前回にもご紹介した70才代の女性患者Aさんの続報になります。前回はオデコの治療点に軽く中指を置くだけで、黒い雲が首に湧いて来て、ゆっくり登頂部まで上ると出ていき肩が軽くなりました。今回も肩こりが気になるそうです。ベッドで仰向けになっていただき、足揉みができる位置まで、ベッドをあげます。まずは、足、指を揉む操法でゆっくりしてもらいます。Aさんの特徴は、常にカラダが緊張していることです。特に指先にその状態が出ています。

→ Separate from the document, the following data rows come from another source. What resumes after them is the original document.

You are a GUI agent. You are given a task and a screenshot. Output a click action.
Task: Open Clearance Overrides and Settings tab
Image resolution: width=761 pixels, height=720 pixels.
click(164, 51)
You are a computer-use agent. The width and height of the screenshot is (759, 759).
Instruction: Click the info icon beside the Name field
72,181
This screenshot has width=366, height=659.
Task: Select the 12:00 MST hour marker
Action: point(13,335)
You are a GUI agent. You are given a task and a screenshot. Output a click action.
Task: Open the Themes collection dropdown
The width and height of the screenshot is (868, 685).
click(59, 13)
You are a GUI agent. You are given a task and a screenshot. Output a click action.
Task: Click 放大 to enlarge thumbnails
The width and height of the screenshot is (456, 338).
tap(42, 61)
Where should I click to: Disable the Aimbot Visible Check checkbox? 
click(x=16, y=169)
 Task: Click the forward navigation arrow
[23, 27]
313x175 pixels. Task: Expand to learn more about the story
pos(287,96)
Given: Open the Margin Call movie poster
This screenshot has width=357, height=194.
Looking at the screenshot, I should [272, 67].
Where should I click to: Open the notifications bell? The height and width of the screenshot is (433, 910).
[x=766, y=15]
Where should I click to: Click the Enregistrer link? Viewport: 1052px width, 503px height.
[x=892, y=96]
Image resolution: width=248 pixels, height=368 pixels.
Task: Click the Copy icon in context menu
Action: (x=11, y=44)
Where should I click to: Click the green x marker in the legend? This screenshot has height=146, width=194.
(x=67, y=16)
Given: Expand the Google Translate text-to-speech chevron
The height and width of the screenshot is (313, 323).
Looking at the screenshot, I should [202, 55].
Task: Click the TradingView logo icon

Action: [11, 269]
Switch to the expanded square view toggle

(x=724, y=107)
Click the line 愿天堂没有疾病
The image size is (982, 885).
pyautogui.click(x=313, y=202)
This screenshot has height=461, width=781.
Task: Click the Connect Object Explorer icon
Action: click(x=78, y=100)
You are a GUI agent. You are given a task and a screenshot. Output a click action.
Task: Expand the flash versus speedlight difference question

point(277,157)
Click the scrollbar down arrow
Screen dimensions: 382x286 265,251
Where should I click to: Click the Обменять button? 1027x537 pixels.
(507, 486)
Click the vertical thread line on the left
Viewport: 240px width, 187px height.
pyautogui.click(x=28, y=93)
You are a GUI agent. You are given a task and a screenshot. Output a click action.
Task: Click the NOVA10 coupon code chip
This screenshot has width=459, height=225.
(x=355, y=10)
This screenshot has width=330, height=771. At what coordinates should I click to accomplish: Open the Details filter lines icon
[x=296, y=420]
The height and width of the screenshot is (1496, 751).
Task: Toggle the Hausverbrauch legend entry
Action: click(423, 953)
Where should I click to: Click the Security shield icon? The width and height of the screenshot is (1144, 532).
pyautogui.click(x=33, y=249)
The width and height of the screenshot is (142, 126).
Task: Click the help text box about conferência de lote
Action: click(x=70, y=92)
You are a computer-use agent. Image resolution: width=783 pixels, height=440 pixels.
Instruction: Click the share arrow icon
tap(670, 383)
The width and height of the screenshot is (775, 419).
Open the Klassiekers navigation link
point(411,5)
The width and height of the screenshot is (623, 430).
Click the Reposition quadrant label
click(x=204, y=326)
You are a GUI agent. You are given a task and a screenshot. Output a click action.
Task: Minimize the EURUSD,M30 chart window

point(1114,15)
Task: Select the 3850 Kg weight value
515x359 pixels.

足指を揉んでんいくと多くの患者さんは、足の力が抜け緩んでくるのですが、Aさんは緊張したままです。それでも気持ち良い」とおっしゃっています。

次に、後頭部へ両手のヒラを回し、水をすくうような感じでただ、じっとする操法。

「どうですか?」

「足に水が流れて始めた。」

前回同様、足に水が流れる感覚が生まれました。足指を揉んだ時に感じる緊張感を水が流れる感覚でゆるめているのかも知れません。いつも間にか、肩のコリが無くなっていました。

「どこか気になるところありますか?」

「やっぱり、左の膝が気になる。」

慢性的な膝痛を抱えるAさんに、足に見つけた治療点へ右中指を軽く触れる操法を始めました。すると、

「膝の筋が緩んできた。」

触れている右中指の先端から、何となくカックンと緩んだ感じがありました。

「あれ?音がした。」

私も音を感じました。こういうことは、良くあります。どうやらAさんには指先を触れる操法が合っている様に思います。最後に足揉みをして終了となりました。